====== Available records ======
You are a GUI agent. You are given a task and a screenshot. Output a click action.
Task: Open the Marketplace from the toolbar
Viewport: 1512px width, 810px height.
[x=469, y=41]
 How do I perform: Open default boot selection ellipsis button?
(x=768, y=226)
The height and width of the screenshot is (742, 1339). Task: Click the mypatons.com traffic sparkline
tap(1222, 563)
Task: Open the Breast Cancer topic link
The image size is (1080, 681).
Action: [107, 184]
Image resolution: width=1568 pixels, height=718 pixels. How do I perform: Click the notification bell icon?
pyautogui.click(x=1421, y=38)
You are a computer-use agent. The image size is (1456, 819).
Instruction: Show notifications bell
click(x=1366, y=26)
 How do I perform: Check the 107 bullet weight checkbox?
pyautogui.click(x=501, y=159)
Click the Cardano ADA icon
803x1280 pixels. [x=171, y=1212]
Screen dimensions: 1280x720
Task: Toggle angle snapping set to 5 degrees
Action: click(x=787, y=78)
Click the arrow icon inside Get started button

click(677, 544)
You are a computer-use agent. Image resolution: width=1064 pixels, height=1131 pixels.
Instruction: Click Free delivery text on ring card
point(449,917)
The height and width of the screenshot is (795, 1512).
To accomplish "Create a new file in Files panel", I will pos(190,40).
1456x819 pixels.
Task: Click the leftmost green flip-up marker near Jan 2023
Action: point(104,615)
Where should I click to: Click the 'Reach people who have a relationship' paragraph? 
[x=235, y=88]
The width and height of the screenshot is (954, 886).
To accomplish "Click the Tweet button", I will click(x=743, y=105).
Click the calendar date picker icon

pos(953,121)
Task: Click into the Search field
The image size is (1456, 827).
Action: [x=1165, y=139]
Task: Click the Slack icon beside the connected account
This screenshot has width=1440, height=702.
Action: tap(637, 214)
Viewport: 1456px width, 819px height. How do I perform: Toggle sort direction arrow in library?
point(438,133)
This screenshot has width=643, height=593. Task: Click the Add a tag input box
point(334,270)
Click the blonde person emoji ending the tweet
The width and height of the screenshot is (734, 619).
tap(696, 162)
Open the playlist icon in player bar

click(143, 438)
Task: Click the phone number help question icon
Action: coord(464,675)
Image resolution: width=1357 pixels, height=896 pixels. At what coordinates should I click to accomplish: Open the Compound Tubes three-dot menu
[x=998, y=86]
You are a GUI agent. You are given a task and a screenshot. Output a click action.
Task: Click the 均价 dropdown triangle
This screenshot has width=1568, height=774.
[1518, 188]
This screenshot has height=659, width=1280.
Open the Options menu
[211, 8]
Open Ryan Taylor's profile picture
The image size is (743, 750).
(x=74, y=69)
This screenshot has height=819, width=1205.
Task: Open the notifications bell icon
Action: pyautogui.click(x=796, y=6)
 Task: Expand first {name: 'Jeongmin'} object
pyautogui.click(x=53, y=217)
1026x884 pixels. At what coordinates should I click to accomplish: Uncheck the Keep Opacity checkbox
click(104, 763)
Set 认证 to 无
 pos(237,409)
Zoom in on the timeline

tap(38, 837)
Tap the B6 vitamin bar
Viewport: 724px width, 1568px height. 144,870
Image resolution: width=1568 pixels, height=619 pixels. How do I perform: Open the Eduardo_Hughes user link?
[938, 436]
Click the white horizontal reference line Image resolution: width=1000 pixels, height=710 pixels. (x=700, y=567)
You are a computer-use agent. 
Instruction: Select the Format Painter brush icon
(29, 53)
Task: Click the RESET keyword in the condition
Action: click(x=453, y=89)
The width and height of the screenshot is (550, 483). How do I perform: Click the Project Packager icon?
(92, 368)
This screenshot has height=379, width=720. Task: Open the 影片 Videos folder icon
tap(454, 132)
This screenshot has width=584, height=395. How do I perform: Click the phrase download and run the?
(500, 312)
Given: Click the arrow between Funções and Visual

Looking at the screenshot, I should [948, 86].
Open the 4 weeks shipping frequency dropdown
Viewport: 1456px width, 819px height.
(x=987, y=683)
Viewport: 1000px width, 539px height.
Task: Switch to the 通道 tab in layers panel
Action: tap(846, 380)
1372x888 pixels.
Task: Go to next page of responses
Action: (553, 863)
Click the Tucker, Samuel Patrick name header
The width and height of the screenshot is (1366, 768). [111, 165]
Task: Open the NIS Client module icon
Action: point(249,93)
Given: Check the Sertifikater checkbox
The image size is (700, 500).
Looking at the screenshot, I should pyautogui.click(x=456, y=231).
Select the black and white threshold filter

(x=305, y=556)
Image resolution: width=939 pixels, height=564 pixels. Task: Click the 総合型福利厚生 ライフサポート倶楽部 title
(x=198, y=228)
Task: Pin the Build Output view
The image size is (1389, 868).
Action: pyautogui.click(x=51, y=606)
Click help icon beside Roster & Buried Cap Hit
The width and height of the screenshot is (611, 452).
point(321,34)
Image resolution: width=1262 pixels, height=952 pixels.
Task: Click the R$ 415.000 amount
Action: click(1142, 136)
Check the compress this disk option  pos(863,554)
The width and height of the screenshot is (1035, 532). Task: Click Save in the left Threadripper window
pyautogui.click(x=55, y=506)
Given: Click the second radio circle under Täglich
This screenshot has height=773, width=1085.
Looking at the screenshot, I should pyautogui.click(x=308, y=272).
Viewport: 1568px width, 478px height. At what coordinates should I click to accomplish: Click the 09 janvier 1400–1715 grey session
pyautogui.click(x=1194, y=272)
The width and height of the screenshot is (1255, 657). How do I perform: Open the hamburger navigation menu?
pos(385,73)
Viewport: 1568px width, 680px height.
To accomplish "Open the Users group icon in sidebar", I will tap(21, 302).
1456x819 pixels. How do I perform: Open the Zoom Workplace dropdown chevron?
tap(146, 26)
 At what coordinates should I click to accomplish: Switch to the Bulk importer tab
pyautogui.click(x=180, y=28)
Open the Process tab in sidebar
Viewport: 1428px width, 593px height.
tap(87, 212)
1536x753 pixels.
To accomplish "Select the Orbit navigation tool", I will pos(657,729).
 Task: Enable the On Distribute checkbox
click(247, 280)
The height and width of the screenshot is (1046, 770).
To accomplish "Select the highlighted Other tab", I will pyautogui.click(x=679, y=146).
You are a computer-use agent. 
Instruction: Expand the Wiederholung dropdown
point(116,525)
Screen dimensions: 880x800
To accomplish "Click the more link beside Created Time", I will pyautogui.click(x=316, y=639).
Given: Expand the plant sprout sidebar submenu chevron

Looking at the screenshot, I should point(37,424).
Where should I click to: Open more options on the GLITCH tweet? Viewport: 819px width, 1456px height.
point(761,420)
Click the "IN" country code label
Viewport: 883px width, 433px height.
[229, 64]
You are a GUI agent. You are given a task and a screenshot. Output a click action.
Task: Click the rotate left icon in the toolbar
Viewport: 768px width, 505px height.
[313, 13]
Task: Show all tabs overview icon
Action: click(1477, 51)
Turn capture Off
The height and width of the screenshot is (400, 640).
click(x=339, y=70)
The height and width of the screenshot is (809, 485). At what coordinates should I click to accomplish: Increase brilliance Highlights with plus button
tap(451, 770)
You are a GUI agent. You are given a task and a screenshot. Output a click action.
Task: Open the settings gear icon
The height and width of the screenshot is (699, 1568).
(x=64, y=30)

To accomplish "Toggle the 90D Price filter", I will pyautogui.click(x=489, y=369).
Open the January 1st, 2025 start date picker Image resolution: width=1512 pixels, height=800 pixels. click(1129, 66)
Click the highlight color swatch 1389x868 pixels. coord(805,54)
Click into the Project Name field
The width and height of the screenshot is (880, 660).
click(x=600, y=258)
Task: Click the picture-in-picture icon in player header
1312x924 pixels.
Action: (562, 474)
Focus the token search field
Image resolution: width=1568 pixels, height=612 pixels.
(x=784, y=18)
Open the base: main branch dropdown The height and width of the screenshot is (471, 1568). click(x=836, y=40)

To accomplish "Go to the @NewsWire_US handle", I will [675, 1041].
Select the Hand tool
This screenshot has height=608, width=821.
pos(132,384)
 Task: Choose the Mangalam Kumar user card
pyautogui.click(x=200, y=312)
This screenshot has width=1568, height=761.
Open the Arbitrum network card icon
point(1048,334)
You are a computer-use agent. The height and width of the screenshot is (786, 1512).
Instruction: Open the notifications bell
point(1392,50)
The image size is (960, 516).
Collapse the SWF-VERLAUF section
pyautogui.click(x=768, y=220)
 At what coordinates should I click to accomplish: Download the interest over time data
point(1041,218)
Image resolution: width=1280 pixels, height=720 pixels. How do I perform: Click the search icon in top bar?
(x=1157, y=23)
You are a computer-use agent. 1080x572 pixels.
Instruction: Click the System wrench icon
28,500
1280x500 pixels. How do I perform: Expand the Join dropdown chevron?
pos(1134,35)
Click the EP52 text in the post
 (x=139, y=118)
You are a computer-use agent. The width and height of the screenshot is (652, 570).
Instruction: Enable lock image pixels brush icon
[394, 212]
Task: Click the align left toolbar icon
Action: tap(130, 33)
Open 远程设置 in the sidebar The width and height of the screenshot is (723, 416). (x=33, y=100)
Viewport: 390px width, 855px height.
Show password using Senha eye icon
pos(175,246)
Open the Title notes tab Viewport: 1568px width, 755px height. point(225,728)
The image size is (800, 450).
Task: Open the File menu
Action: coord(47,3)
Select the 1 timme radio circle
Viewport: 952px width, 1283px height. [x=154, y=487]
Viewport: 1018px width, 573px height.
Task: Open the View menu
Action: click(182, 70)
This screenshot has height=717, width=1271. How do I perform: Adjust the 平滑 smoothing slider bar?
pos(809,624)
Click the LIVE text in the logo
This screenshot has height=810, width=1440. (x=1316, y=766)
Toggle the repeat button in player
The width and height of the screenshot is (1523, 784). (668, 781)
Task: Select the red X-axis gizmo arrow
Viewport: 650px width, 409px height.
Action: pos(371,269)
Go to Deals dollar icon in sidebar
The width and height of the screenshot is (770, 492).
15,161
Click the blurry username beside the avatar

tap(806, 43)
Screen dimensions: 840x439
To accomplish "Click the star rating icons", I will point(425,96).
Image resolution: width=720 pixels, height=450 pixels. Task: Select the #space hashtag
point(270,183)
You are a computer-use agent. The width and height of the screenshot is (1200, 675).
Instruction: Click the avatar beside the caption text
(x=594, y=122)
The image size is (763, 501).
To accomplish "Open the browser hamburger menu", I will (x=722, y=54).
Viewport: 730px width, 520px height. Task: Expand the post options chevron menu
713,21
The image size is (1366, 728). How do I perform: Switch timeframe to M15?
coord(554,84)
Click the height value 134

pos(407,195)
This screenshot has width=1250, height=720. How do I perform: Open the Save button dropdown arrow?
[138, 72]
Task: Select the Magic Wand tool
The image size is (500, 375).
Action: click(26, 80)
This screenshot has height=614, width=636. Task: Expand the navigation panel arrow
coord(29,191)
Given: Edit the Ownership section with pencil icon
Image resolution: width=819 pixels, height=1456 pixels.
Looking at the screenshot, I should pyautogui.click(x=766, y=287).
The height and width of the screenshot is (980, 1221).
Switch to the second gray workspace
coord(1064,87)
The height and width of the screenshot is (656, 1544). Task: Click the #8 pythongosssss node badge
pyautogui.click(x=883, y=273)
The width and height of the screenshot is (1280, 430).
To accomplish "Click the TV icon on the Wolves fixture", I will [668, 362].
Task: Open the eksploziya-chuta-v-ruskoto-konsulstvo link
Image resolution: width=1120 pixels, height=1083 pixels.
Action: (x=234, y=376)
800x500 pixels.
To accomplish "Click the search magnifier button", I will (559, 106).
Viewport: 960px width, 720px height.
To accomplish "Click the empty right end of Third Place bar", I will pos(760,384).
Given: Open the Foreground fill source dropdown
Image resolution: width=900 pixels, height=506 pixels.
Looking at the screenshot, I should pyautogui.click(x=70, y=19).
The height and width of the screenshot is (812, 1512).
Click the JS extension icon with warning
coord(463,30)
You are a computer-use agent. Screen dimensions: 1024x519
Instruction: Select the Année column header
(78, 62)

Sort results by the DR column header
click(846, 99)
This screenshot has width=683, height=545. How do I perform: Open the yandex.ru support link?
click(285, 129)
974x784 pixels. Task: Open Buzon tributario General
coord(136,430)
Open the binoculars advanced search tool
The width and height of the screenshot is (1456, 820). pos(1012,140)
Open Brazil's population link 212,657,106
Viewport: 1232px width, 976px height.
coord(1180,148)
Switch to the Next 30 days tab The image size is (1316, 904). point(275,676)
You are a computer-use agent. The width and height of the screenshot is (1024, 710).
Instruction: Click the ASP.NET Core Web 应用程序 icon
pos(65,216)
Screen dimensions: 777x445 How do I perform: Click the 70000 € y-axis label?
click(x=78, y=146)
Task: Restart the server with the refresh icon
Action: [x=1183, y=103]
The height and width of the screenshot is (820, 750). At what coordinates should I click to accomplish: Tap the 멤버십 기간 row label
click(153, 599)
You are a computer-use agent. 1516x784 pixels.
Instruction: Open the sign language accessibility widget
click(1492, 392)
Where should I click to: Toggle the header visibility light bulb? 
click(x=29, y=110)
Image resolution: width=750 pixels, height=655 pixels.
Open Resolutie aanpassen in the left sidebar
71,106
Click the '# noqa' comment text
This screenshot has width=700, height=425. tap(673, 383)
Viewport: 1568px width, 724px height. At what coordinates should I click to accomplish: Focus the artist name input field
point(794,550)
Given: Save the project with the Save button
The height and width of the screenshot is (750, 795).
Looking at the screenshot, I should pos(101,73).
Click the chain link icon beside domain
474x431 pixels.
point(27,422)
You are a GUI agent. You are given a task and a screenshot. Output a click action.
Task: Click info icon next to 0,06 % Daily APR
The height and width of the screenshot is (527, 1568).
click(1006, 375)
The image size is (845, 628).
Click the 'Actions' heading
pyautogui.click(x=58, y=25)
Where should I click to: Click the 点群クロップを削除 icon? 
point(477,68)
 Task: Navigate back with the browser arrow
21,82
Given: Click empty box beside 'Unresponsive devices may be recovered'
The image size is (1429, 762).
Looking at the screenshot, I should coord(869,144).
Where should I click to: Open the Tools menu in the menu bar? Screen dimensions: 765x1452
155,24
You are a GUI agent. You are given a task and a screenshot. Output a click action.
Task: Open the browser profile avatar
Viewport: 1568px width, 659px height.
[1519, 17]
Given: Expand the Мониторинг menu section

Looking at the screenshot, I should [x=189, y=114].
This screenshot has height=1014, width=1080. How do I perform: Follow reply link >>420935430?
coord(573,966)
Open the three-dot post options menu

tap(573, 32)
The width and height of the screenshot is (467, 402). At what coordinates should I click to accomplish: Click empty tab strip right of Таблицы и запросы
======
Written instruction
Copy out the lines from the one containing "Given: Expand the Мониторинг menu section" through the last line, keeping each exactly as it appears.

Problem solution
Given: Expand the Мониторинг menu section

Looking at the screenshot, I should [x=189, y=114].
This screenshot has height=1014, width=1080. How do I perform: Follow reply link >>420935430?
coord(573,966)
Open the three-dot post options menu

tap(573, 32)
The width and height of the screenshot is (467, 402). At what coordinates should I click to accomplish: Click empty tab strip right of Таблицы и запросы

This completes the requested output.